But today is actually Fastelavn, Denmark's Mardi Gras or Carnival.  The weird part about this holiday is that it seems to also be the Danish Halloween.  Traditionally a black cat was placed in a barrel and then children would hit the barrel until the cat was dead.  Yeah some tradition.  Thankfully today's version is a little less sadistic.  A barrel is still used as a Danish sort of Pinata however the barrels today is filled with candy.       



Another tradition is fastelavnsris.  This amazing tradition involves children ritually flogging their parents to wake them up on the morning of Fastelavns, and American parents thought Christmas morning was rough.  The children flog their parents with bunches of twigs decorated with feathers, egg-shells, storks and little figures of babies.    

Not only do kids get to flog their parents on this day, but they get rewarded with fastelavnboller, basically cream puffs, afterwards.  

Children in Denmark also go trick-or-treating on Fastelavn.  However instead of candy the children get money.  So of all of these tradition the only one I can think of adopting in the U.S. is the money instead of candy part.  The children also sing this song in order to get the money:
The song translates to:

Mardi Gras is my name,
buns I want.
If I get no buns,
I will make trouble.
Mardi Gras is my name
buns in my stomach.
If I get no buns,
I will make trouble.

Basically I think this is one day where children get too much power.  I under no certain terms ever want my children to flog me, beat a cat in a barrel until it's dead, or sing a song threatening people with trouble if they don't give them sweets.  But that's just me.

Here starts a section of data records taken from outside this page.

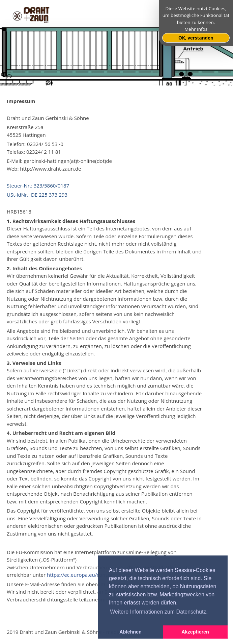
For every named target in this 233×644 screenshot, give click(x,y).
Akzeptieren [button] (195, 632)
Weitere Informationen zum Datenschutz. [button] (159, 612)
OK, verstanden (196, 38)
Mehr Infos (196, 29)
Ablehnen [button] (130, 632)
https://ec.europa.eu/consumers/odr (90, 575)
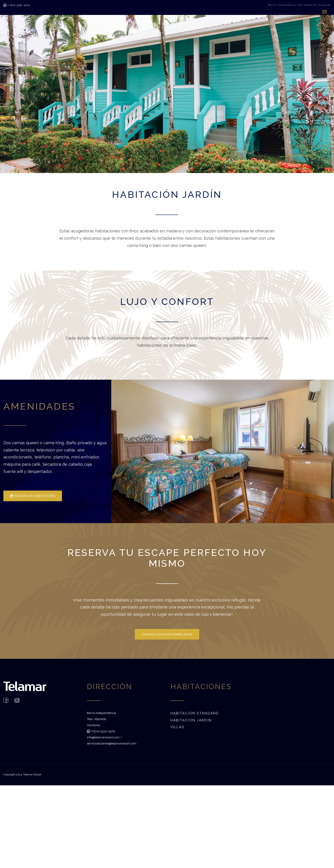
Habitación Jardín (191, 720)
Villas (177, 727)
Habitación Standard (195, 713)
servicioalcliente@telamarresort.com (111, 743)
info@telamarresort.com (103, 737)
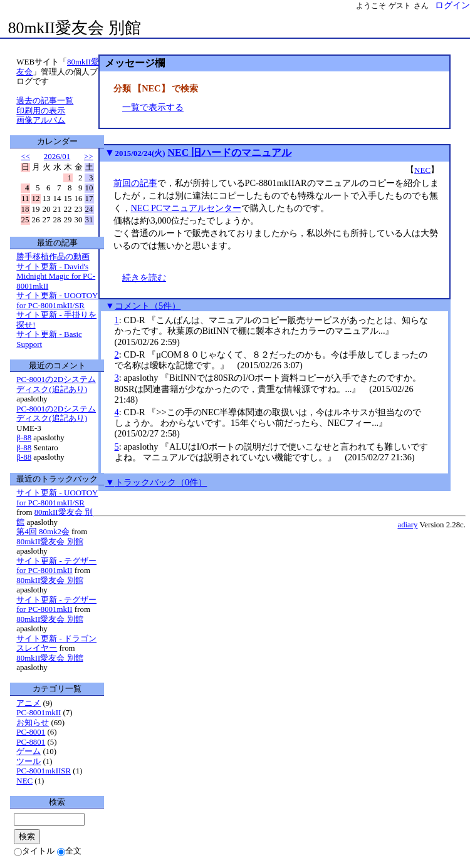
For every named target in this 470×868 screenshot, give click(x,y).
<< (26, 156)
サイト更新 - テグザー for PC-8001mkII (56, 566)
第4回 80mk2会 (43, 531)
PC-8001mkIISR (43, 770)
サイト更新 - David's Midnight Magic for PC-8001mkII (56, 276)
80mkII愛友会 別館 (75, 28)
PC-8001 (31, 731)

Random Danish/Scandinavian Facts:
- Finland is home to the World Championship of Wife Carrying, the prize is the wife's weight in beer.
- Rekjavik, the capital of Iceland, has sidewalks that are heated by geothermal heat in the winter so that no one has to shovel them (This idea is genius, too bad Wisconsin doesn't have any geothermal power)
- In most of Norway the sun is only up for 3 hours a day, a phenomenon that is said to affect and slow pregnancies of Norwegian women.  There are more births in Norway in April than any other month.